We started our hike, heading up to the first geocache. There were some high clouds in the sky, but they weren't really blocking the sun much so it was a warm day, perfect hiking/geocaching weather.
The first cache took the most time, mostly because we didn't find it right away and so resorted to the hint which threw us off of our game. At one point, I spotted a rattlesnake in a rock crevasse near the cache. I wasn't quite sure what I was looking at, at the time, but once it moved and rattled, I made a hasty retreat. Eventually we spotted the cache and moved on down the trail. I took the first shot from that cache spot.
As the day went on, we found a variety of caches, stopped for a quick bite to eat and to allow one of my friend's dog to rest her feet in the shade. The sun had heated up the trail and it was rather hot for her out there. At the next to last cache, we ended up soaking her feet quite extensively, then started back down the road that paralleled the Pacific Crest Trail. By taking the road back, we shaved about a mile and a half off of our return hike, still getting a nice 5.34 mile hike in.
There was a cache alongside the road and by this time, we could tell it would be better to rest the dog here. Her owner stayed with her while my other friend and I hiked the rest of the way along the road to retrieve the car. By the time we got back to the pullout, our friend had found the last cache.
In reality, this wasn't planned to be our last cache, but it worked out that way, because sometimes things happen. When we go geocaching, our unwritten rule is, whoever retrieves the cache needs to replace it. We do this because that person knows where it was exactly hidden. I've been in a group where another person re-hid the cache and we accidentally lost it because he put it where he thought I'd found it and ended up dropping it down a hole where it was non-retrievable.

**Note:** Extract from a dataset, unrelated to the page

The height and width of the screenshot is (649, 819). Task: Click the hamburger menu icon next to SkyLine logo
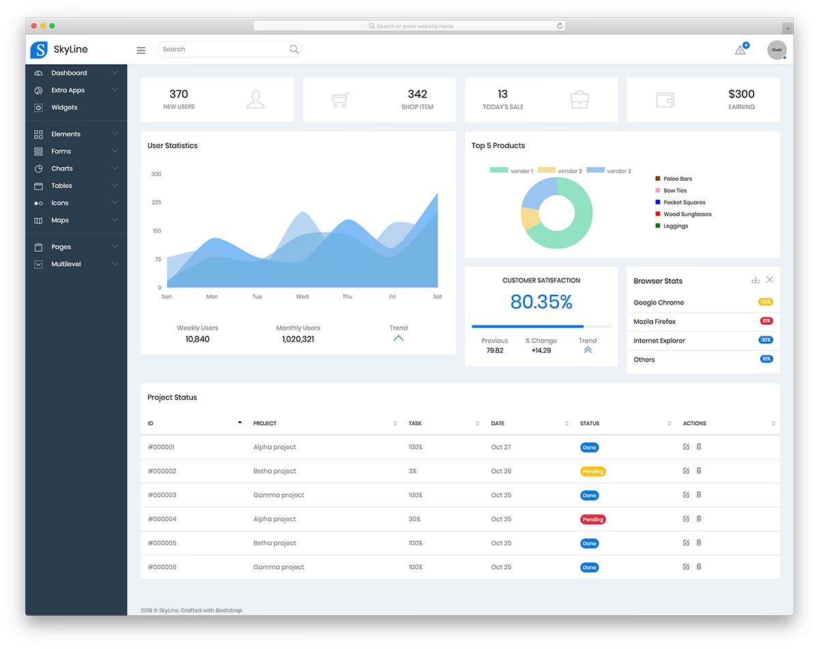[x=141, y=50]
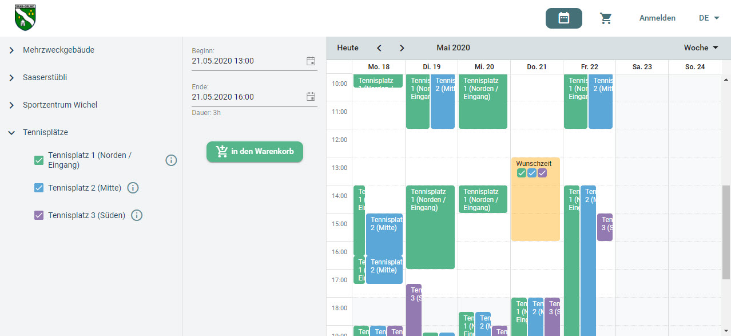
Task: Click the calendar's vertical scrollbar thumb
Action: [x=726, y=232]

As our friend returned the cache, he decided to place a rock on top of the cache to keep it in place and to add an additional layer of camouflage to the hide. Had he not done that, I wouldn't be writing this story and we would have gotten a couple of more cache finds before we called it a day.
The rattlesnake, lying nearby, took exception to my friend placing that rock there, and bit my friend on the hand. The snake had been there all along, but for whatever reason, didn't make its presence known when he retrieved the cache, nor did it rattle when he replaced the cache. It just bit him when he tried to place the rock and then rattled. Biting and then rattling, I think, is fairly typical of baby rattlers, which this one was. The photo is not the rattler in question, just another rattlesnake that I've encountered while out geocaching.
Our first order of business was calming our friend down and then getting him to a local hospital. We decided to take him to Loma Linda, which was the closest and also the best equipped hospital in the area to handle snake bites. Coincidentally, my other friend with us had been bitten by a rattlesnake a couple of years ago. I mentioned it, in this post from my other blog.
Needless to say, we got him down off the mountain and at the hospital in 45 minutes without having to drive recklessly in the process. And it is amazing how many people you get to bypass at the emergency room door by say those two magical words, rattlesnake bite. We got pushed to the front of the line very quickly, they took his vitals and got us into the emergency room right away. As of this writing, he's still in the hospital, undergoing treatment but appears to be improving.
What this leads to is a public service announcement. Snakes are out there and they are common. I overheard a nurse in the ER say the hospital is getting between 1 to 2 snakebites victims per week. And I have to say we're fairly careful, yet one of us still got bit yesterday. Things happen, so be prepared, be calm should it happen and seek medical attention right away.